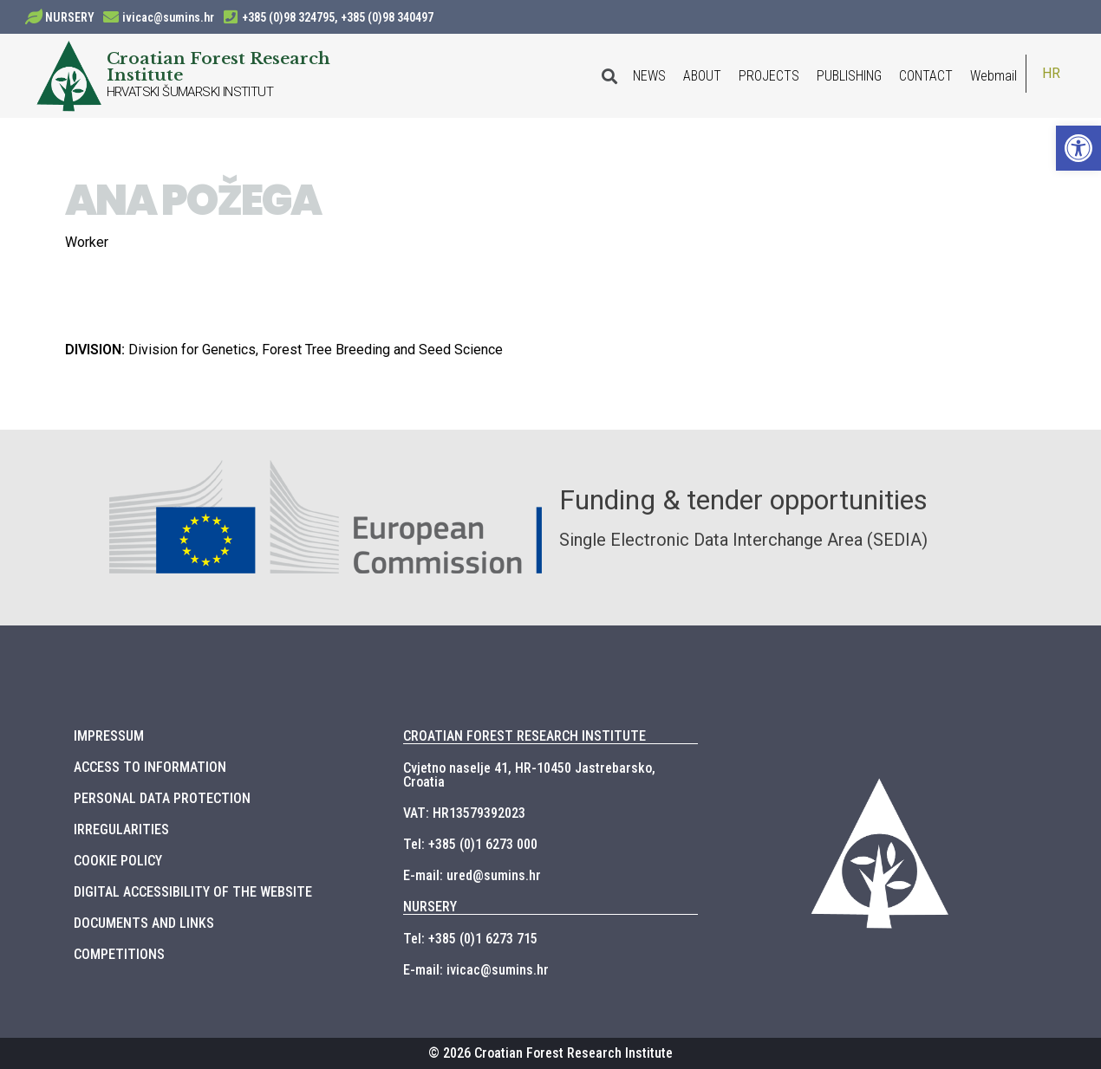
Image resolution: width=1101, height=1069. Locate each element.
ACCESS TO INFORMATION (150, 767)
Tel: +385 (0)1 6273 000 (470, 844)
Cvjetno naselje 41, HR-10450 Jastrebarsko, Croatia (529, 775)
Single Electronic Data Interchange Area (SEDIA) (743, 539)
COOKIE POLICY (118, 860)
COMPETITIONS (119, 954)
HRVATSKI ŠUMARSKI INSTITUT (190, 92)
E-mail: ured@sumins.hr (472, 875)
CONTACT (926, 76)
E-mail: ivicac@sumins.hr (476, 970)
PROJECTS (769, 76)
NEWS (649, 76)
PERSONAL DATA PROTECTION (162, 798)
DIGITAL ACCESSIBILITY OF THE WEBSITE (193, 892)
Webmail (993, 76)
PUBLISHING (849, 76)
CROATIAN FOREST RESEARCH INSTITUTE (524, 736)
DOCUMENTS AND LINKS (144, 923)
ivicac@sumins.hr (168, 17)
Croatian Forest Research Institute (218, 66)
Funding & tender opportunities (743, 499)
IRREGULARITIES (121, 829)
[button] (1078, 148)
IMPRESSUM (109, 736)
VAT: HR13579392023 (464, 813)
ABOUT (702, 76)
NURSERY (69, 17)
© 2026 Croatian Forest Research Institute (550, 1053)
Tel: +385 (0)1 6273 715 (470, 938)
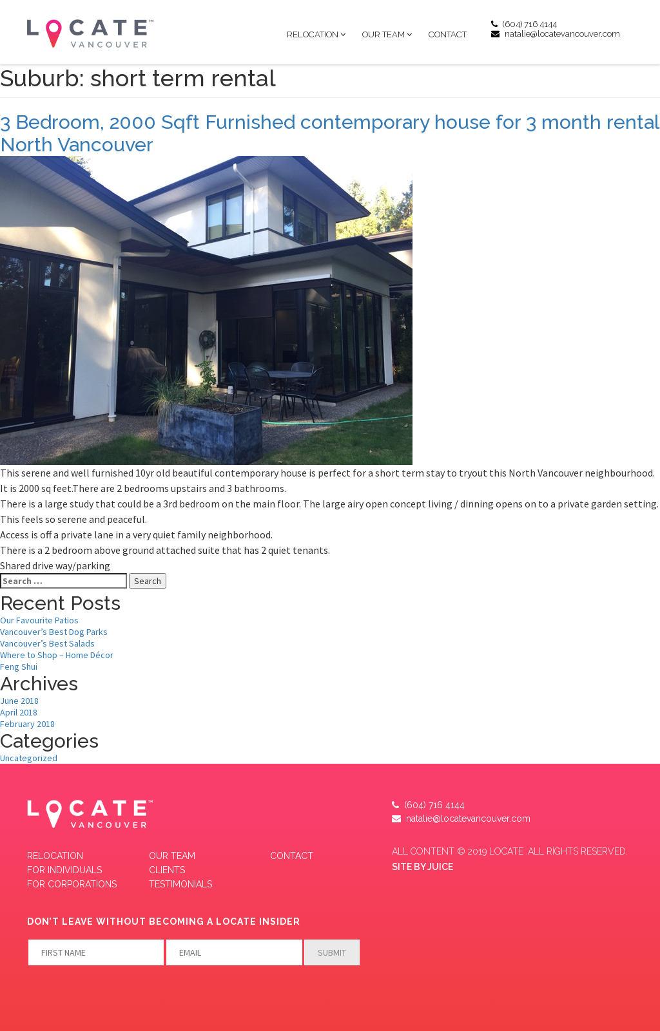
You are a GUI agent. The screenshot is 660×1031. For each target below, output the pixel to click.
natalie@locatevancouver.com (555, 34)
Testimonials (180, 884)
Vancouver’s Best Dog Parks (54, 632)
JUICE (440, 867)
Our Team (383, 34)
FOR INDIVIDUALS (64, 870)
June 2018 (19, 700)
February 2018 (27, 724)
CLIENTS (167, 870)
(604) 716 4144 (524, 24)
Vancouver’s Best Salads (47, 643)
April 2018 (18, 712)
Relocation (312, 34)
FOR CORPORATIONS (72, 884)
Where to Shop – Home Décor (56, 655)
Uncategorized (28, 758)
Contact (448, 34)
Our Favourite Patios (39, 620)
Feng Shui (18, 666)
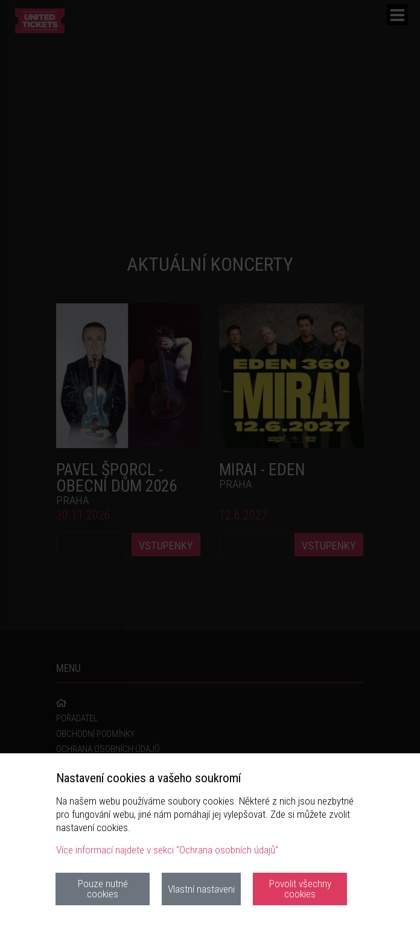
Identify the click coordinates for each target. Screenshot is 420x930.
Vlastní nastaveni (201, 889)
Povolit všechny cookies (300, 889)
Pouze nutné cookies (103, 889)
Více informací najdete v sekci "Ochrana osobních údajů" (167, 850)
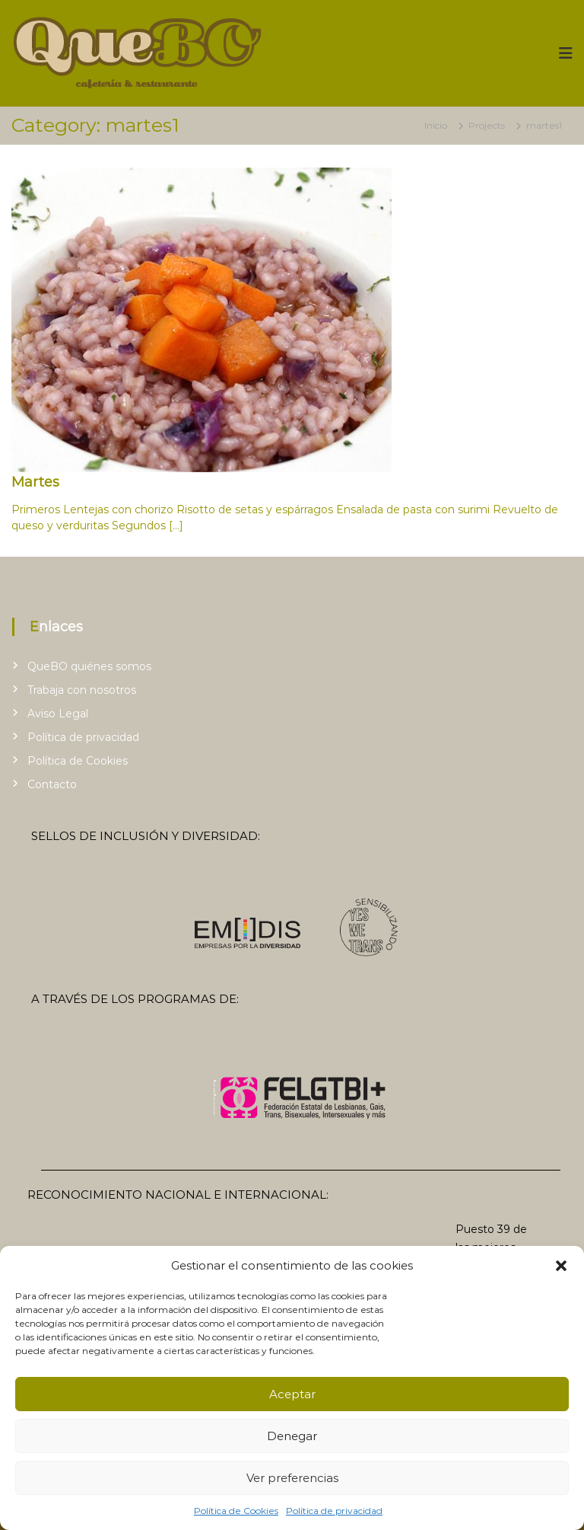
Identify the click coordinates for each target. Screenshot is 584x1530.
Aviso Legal (57, 713)
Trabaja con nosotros (81, 690)
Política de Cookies (236, 1510)
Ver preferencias (292, 1478)
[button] (561, 1265)
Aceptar (292, 1394)
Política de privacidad (334, 1510)
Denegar (292, 1436)
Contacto (52, 784)
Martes (35, 482)
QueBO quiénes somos (89, 666)
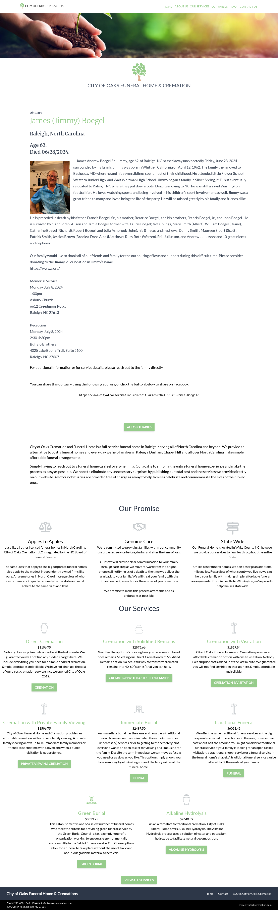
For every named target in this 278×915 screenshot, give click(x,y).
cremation (44, 687)
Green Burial (91, 813)
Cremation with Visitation (234, 641)
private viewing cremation (44, 764)
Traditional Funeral (234, 722)
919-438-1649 (22, 903)
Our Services (199, 6)
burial (139, 778)
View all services (139, 880)
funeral (234, 773)
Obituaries (220, 6)
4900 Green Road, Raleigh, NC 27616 (26, 906)
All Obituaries (139, 427)
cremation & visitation (234, 682)
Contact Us (248, 6)
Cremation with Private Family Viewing (44, 722)
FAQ (233, 6)
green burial (91, 864)
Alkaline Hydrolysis (186, 813)
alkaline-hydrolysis (186, 849)
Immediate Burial (139, 722)
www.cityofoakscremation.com (255, 904)
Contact (223, 893)
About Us (181, 6)
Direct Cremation (44, 641)
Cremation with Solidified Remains (139, 641)
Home (168, 6)
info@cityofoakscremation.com (52, 903)
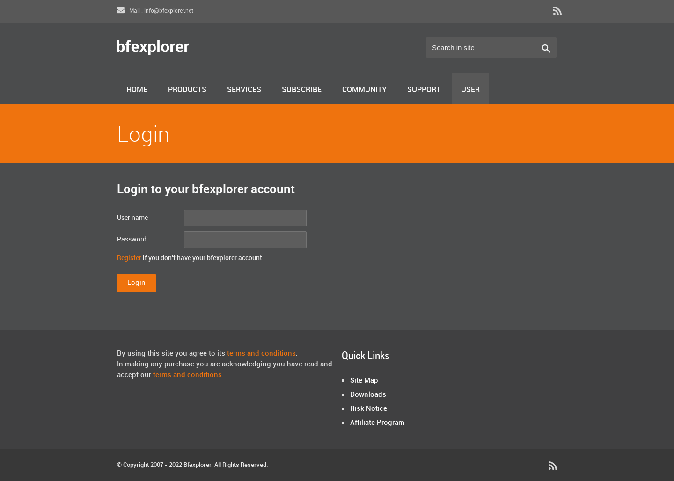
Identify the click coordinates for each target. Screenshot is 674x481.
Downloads (368, 395)
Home (136, 90)
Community (364, 90)
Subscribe (302, 90)
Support (423, 90)
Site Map (364, 381)
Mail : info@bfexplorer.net (155, 11)
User (470, 90)
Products (187, 90)
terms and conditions (261, 353)
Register (129, 258)
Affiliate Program (377, 423)
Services (244, 90)
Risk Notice (368, 409)
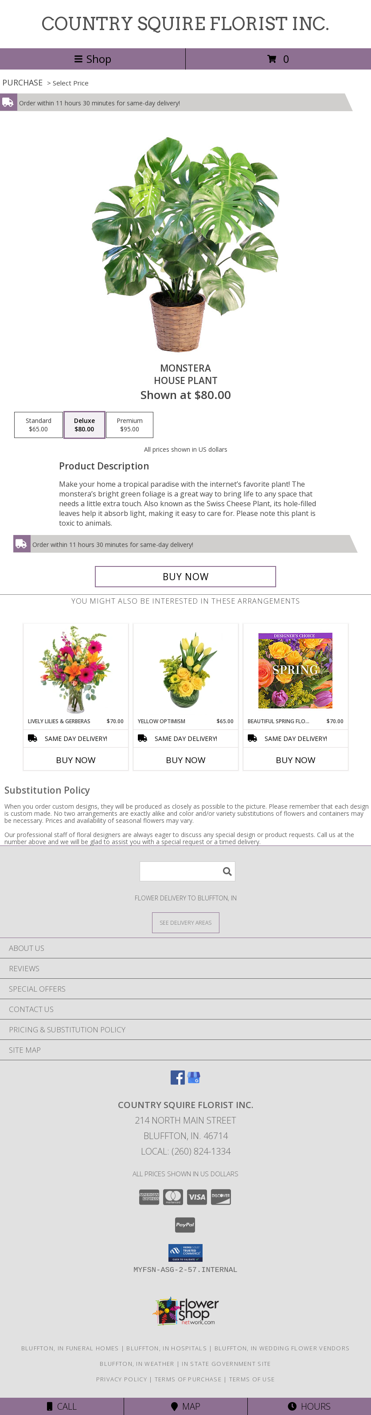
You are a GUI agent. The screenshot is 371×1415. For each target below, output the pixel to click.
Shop (92, 58)
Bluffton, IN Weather (137, 1364)
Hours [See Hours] (309, 1406)
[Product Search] (187, 871)
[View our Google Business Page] (194, 1082)
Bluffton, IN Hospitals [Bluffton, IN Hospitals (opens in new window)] (166, 1348)
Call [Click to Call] (62, 1406)
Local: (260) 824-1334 (185, 1151)
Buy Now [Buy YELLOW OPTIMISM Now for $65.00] (186, 760)
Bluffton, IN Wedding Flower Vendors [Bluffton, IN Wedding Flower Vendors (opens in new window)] (282, 1348)
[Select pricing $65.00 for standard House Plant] (38, 425)
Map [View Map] (185, 1406)
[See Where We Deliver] (185, 922)
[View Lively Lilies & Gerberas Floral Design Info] (76, 670)
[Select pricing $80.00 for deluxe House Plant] (84, 425)
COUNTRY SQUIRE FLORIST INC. (185, 24)
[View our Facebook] (178, 1082)
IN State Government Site (226, 1364)
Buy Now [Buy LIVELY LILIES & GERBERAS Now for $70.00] (76, 760)
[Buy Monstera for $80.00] (185, 576)
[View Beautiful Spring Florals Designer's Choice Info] (295, 671)
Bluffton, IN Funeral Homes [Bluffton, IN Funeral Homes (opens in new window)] (70, 1348)
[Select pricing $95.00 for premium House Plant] (129, 425)
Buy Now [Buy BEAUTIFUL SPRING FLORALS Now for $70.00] (296, 760)
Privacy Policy (121, 1379)
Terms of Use (252, 1379)
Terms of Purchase (188, 1379)
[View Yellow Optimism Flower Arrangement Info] (185, 670)
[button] (185, 1253)
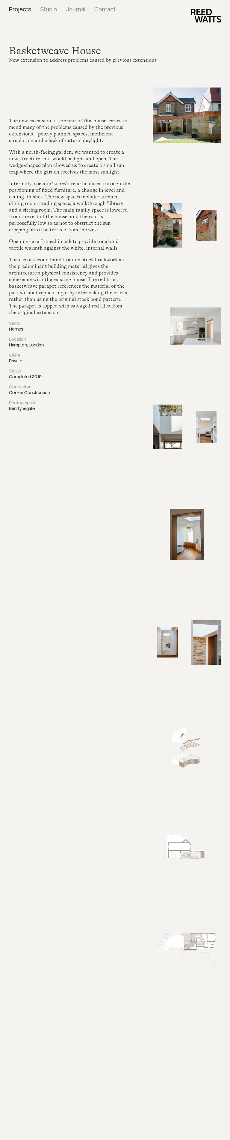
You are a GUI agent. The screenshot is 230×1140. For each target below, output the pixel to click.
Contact (105, 10)
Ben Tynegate (22, 409)
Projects (20, 10)
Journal (75, 10)
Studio (48, 10)
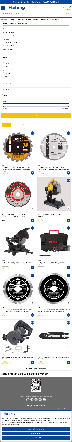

Your task
Reproduce the part of the listing that opens with the line containing "NURSERY (69, 17)" and closes with the line containing "QueBO quiénes somos (89, 666)", both included, shifting every coordinate by adding 78 to each number and keeping all other lines unchanged. Leave out the picture lines.

Answer to this task
NURSERY (147, 95)
© 2026 Croatian Forest Research Institute (628, 1131)
Tel: +385 (0)1 6273 715 (548, 1016)
You are a GUI agent. The screenshot is 660×1031. For each target below, output the pixel to click.
natalie@locatevancouver.com (633, 112)
Testimonials (258, 962)
Vancouver’s Best Dog Parks (132, 710)
JUICE (518, 945)
Our Team (461, 112)
FOR INDIVIDUALS (142, 948)
June 2018 (97, 778)
February 2018 (105, 802)
CLIENTS (245, 948)
(604) 716 4144 (602, 102)
Vancouver’s Best Salads (125, 721)
April 2018 (96, 790)
Relocation (390, 112)
FOR CORPORATIONS (150, 962)
Where to Shop – Home Décor (134, 733)
Uncategorized (106, 836)
Contact (526, 112)
Our Favourite Patios (117, 698)
Feng Shui (96, 744)
Identify the click coordinates for each target. Screenshot is 420x930.
Vlastní nastaveni (279, 967)
Povolit všechny cookies (378, 967)
Pouze nutné cookies (181, 967)
Více informací najdete v sekci "Ochrana osobních údajů" (245, 928)
Identify the click coordinates for each target. Screenshot is 584x1530.
Aviso Legal (135, 791)
Trabaja con nosotros (159, 768)
Política de Cookies (314, 1588)
Ver preferencias (370, 1556)
[button] (639, 1343)
Aceptar (370, 1472)
Política de privacidad (412, 1588)
Denegar (370, 1514)
Contacto (130, 862)
Martes (113, 560)
QueBO quiénes somos (167, 744)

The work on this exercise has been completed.